Security researchers warn that a patch recently released by Oracle for a critical vulnerability in its WebLogic Java application server can easily be bypassed. The risk of exploitation is high especially since exploit code is already available for the flaw.
The vulnerability, tracked as CVE-2018-2628, was addressed by Oracle in April and affects the WLS Core Components of WebLogic, which is used by many Oracle business applications. The flaw is rated 9.8 out of 10 on the CVSS criticality scale and can be exploited remotely.
Following the patch, details of the vulnerability were published online and someone built a proof-of-concept exploit that was later weaponized. Then last week, researchers from security firm GreyNoise Intelligence reported seeing a spike in scans on TCP port 7001, which is used by WebLogic.
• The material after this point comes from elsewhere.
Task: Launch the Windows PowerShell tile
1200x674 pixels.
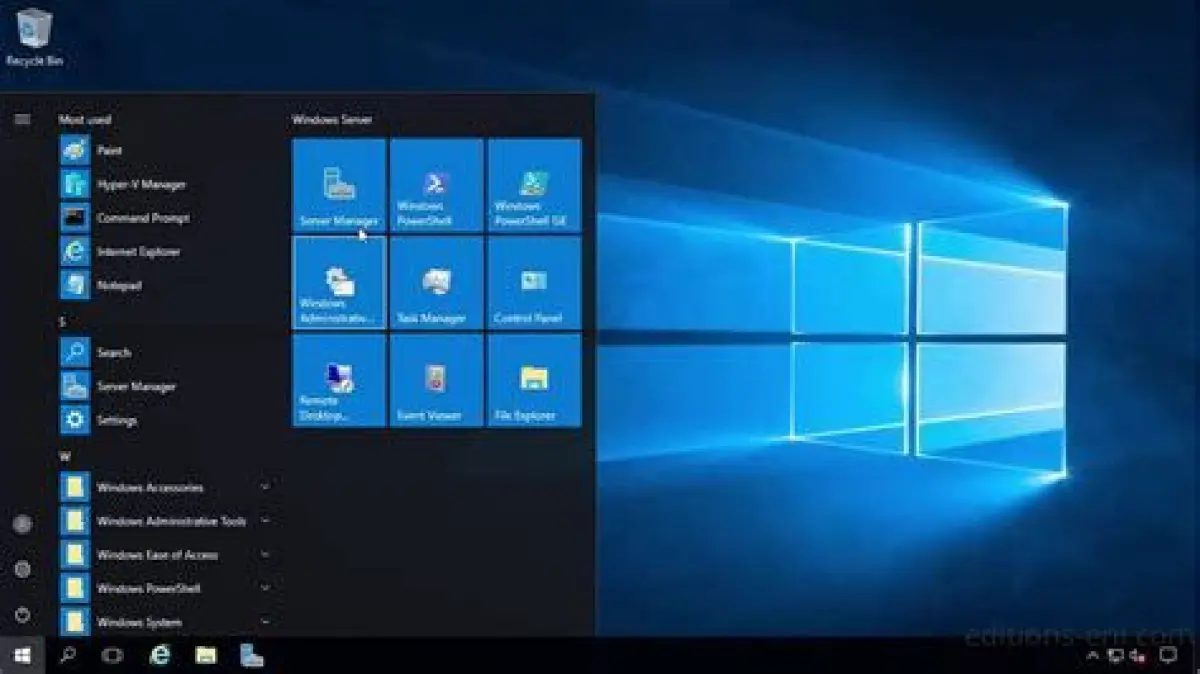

Initially, GreyNoise suspected these scans might be part of a reconnaissance effort in preparation for exploitation of CVE-2018-2628 and later even spotted what they believed to be “opportunistic exploitation” of the vulnerability. However, after more tests the company revised its assessment, saying that the observed exploitation attempts were for an older WebLogic vulnerability, namely CVE-2017-10271.
Like the new CVE-2018-2628, that old vulnerability is a Java deserialization issue and was used earlier this year to install cryptocurrency miners on servers.
Serialization is an operation that involves converting data into a binary format for transmission over the wire, while deserialization is the reverse. Parsing data from untrusted sources, which deserialization is, has traditionally been a common source of vulnerabilities in all types of programs, so it’s no wonder that deserialization flaws commonly pop up in Java applications.
However, the problem with CVE-2018-2628 is that, according to some reports, Oracle didn’t do a very thorough job with the patch. A security researcher who uses the Twitter handle pyn3rd noticed that Oracle used a blacklist-approach to prevent exploitation, but missed a command that can also be used to trigger the bug. This means the flaw now has zero-day status.
This was confirmed by security researcher Kevin Beaumont, who noted that “Oracle isn’t even fixing the issues here, they’re just blacklisting commands.” He recommended that users block traffic on port 7001 TCP “inbound to your Fusion stack boxes.”
PDF Files Can Leak NTLM Credentials
Earlier this month, researchers from Carnegie Mellon University showed how the Object Linking and Embedding (OLE) functionality in the Rich Text Format (RTF) can be abused to leak users’ Windows password hashes to remote servers when emails are viewed in Microsoft Outlook. Now, researchers from Check Point Software Technologies warn that the same thing can be achieved by attackers through PDF files.
The Outlook exploit used to work because when rendering RTF-formatted emails, the client would automatically attempt to load remotely hosted OLE objects over the Server Message Block (SMB) protocol. When this happens, Windows automatically sends a hash of the user’s password for authentication—also known as an NTLM hash—which the attacker can then attempt to crack using brute-force methods.
The issue also can be exploited through Word documents, so Microsoft released a patch for the issue this month that changes the way Office applications handle OLE objects.
The Check Point researchers now point out that PDF files can also embed remote objects that can trigger SMB connections, having the same effect of leaking NTLM hashes.
“From the target’s perspective there is no evidence or any security alert of the attacker’s activity, which makes it impossible to notice abnormal behavior,” they said in a blog post. “Our investigation lead us to conclude that all Windows PDF-viewers are vulnerable to this security flaw and will reveal the NTLM credentials.”
Microsoft has added an optional mitigation to Windows 10 and Windows Server 2016 that allows administrators to disable NTLM Single Sign-On (SSO) authentication for public or unspecified resources.
“Customers need to configure a Network Isolation Policy (NIP) that defines which networks should be considered internal/enterprise and thus will permit NTLM as an SSO Authentication method,” the company said in its advisory.